Donnerstag, 31. Dezember 2020

Raunächte, die heilige Zwischenzeit

Wir befinden uns in den Raunächten. Rau wie kratzig, pelzig (die Kürschnerei stellt ja auch "Rauchwaren" her)? Zu dieser Interpretation passt die Göttin Percht mit ihren wilden, in Zottelpelze gewandeten Kerlen, die in bayerischen Dörfern in dieser Zeit durch die Nacht tobt (die Dorfburschen reißen sich um die Rollen). Aber vielleicht bezieht sich der Begriff doch auf das Räuchern, denn noch heute wird im Alpenraum in vielen Bauernfamilien Stall und Haus geräuchert. Die heiligen Kräuter entfernen alte schlechte Energien und weihen gleichzeitig das jetzt reine Haus.

Die Raunächte sind eine Zwischenzeit, eine sozusagen geschenkte Zeit.
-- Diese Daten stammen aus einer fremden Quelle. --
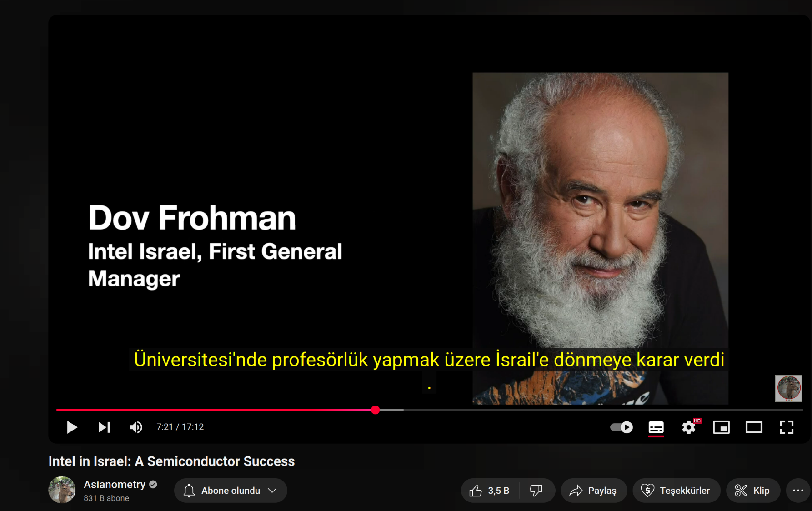Mute the video volume
The height and width of the screenshot is (511, 812).
pyautogui.click(x=136, y=427)
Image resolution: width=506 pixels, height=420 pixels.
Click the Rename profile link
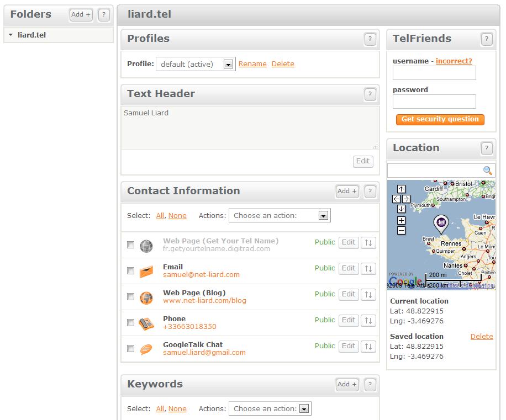pos(252,64)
Früher war der Beginn des neuen Jahres in weiten Teilen Europas der 6. Januar, das Jahresende aber der 24. Dezember - es fehlten also zwölf Tage. Erst Papst Innozenz XII legte 1691 den 31. Dezember als letzten Tag des Jahres fest.

Sich besinnen, Altes abschließen, Belastendes loslassen, die Träume beobachten, sich und das Haus reinigen und damit das Neue einladen - das ist die Symbolik der "Zeit zwischen den Jahren". Seit ich in einem einhundertfünfzig Jahre alten Bauernhof im Schwarzwald gelebt habe, räuchere ich mit Beifuß und Wacholder - weil sich dunkle Energien angesammelt haben oder wieder mal vom Vermieter geschickte Handwerker aller Art in meiner Wohnung herumgetrampelt sind.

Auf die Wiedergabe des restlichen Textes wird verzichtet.